ОПИСАНИЕ ЗАДАНИЯ: Продолжите текст о динамо-машине, начав сразу после его последнего предложения.

ИСХОДНЫЙ ТЕКСТ:
Затем он показал своему ученику огромный зал динамо-машин и объяснил, как мало он знает об электричестве или о силе любого рода, даже о своем собственном особом солнце, которое извергало тепло в невообразимом объеме, но которое, насколько ему было известно, в любой момент могло извергать его меньше или больше — судя по той уверенности, которую он в нем чувствовал. Для него сама динамо-машина была лишь остроумным каналом для транспортировки куда-то тепла, скрытого в нескольких тоннах плохого угля в грязном машинном зале, который тщательно прятали с глаз долой; но для Адамса динамо-машина стала символом бесконечности. Привыкнув к великой галерее машин, он начал ощущать сорокафутовые динамо-машины как моральную силу — примерно так же, как ранние христиане ощущали Крест. Сама планета казалась менее впечатляющей в своем старомодном, размеренном годовом или суточном вращении, чем это огромное колесо, вращавшееся на расстоянии вытянутой руки с какой-то головокружительной скоростью и едва бормотавшее — едва издававшее слышное предостережение держаться на волосок дальше из уважения к его мощи, — в то время как оно не разбудило бы младенца, прильнувшего к его раме. Под конец ему начали молиться; унаследованный инстинкт подсказал естественное выражение человека перед лицом безмолвной и бесконечной силы. Среди тысяч символов предельной энергии динамо-машина была не столь человечна, как некоторые другие, но зато наиболее выразительна.

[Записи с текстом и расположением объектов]
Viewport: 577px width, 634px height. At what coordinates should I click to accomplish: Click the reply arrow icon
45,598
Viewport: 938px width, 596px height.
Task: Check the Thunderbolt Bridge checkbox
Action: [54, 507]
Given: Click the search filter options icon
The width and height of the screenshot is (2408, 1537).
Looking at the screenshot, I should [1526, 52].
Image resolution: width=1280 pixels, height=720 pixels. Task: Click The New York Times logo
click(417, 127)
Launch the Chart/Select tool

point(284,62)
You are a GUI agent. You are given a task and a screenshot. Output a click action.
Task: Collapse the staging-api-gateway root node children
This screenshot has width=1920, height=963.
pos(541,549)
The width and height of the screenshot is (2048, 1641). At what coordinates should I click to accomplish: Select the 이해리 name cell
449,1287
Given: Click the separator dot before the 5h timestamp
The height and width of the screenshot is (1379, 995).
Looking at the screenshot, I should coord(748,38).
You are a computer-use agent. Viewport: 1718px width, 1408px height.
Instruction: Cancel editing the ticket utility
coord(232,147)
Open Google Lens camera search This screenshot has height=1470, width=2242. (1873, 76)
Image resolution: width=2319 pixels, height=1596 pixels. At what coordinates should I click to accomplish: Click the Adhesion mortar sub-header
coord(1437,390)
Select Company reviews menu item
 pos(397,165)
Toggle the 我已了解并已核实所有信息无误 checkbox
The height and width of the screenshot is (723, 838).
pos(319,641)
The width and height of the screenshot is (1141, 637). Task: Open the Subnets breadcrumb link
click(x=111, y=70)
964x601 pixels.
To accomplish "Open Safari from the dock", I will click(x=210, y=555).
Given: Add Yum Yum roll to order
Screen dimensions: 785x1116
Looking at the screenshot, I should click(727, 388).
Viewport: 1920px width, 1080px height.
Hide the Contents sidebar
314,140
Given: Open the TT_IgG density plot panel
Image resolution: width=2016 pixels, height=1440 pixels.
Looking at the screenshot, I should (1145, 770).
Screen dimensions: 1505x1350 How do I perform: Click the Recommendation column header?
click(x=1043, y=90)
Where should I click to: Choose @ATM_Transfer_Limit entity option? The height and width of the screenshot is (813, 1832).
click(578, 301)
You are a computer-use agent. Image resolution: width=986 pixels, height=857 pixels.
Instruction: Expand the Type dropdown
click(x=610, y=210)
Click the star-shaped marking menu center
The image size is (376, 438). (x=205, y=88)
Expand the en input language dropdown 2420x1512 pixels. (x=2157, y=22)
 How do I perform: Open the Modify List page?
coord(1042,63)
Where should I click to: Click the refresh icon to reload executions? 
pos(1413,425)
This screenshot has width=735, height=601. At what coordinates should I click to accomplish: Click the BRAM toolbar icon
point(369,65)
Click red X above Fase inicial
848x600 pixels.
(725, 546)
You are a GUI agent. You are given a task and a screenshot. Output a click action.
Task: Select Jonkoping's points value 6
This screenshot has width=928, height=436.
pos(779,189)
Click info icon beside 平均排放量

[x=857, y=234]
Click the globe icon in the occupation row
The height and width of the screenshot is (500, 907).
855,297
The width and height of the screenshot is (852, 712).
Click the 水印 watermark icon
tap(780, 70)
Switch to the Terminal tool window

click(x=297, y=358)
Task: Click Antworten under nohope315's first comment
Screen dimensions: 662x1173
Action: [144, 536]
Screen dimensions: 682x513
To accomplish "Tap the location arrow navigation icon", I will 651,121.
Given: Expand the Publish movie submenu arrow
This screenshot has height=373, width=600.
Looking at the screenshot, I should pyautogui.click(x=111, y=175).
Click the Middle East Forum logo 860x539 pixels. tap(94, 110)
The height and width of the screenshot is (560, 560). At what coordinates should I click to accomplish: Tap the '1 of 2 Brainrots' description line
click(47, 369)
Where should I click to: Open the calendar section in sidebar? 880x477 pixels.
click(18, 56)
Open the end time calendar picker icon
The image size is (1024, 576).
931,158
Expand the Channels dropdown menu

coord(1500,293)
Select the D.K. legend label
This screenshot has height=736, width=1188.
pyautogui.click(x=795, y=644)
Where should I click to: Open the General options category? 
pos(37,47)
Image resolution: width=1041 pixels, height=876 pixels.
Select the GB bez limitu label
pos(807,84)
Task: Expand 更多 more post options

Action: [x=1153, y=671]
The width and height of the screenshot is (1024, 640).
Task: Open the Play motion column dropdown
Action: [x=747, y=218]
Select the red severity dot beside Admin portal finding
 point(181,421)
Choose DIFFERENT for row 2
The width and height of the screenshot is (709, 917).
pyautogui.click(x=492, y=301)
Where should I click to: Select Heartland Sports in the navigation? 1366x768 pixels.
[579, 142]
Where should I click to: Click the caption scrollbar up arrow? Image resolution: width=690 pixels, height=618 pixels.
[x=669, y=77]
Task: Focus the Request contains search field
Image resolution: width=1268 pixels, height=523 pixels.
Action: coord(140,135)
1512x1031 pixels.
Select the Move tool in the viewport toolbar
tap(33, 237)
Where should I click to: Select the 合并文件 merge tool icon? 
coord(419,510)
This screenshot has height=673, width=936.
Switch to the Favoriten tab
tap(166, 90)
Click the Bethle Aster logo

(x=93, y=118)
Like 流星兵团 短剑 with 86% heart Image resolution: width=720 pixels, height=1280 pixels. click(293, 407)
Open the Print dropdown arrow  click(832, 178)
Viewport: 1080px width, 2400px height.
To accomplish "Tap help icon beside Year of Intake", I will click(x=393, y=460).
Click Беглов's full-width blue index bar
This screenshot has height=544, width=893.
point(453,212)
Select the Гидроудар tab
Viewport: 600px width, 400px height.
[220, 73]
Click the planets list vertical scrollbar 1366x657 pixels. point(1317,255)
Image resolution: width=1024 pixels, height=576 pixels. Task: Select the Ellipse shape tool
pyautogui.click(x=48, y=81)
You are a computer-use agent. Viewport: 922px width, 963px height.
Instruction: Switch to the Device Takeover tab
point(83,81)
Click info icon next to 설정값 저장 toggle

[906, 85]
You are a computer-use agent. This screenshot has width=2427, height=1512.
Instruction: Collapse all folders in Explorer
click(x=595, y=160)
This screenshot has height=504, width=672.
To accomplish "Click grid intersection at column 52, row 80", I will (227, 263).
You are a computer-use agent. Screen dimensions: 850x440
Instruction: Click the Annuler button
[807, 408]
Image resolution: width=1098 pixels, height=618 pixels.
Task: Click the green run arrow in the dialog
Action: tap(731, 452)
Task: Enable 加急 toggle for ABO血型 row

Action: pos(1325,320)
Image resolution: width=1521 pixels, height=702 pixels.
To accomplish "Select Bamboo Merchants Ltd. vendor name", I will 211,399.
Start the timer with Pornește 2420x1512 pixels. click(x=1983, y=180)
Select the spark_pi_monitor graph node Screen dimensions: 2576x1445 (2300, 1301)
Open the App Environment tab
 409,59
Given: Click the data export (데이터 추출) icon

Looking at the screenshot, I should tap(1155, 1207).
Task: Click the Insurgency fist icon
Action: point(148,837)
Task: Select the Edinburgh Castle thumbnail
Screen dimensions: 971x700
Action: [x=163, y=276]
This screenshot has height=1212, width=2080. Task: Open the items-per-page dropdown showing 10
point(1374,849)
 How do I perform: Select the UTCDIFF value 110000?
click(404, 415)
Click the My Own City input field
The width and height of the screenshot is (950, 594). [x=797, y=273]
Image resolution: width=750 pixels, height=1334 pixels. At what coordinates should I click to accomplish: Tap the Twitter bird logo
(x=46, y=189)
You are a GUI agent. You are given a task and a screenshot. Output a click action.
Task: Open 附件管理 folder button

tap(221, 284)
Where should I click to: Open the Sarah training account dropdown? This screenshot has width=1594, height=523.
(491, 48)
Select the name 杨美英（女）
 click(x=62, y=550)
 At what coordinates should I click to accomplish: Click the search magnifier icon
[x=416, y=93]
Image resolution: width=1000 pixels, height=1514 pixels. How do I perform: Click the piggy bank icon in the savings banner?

ОТВЕТ К ЗАДАЧЕ:
И тем не менее динамо-машина, уступая лишь паровой машине, была самым привычным экспонатом. Для целей Адамса ее ценность заключалась главным образом в ее сокровенном механизме. Между динамо-машиной в галерее машин и машинным залом снаружи разрыв непрерывности для задач историка был равен бездонной пропасти. Он мог обнаружить не больше связи между паром и электрическим током, чем между Крестом и собором. Силы были взаимозаменяемыми, если не обратимыми, но в электричестве, как и в вере, он видел лишь абсолютное повеление. Лэнгли ничем не мог ему помочь. Более того, казалось, что самого Лэнгли терзала та же проблема, ибо он постоянно повторял, что новые силы анархичны и что он, в частности, вовсе не несет ответственности за новые лучи, которые в своем злобном духе были чуть ли не отцеубийственны по отношению к науке. Его собственные лучи, с помощью которых он удвоил солнечный спектр, были совершенно безвредными и благотворными; радий же отрекался от своего Бога — или, что для Лэнгли было тем же самым, отрекался от истин его Науки. Эта сила была совершенно новой.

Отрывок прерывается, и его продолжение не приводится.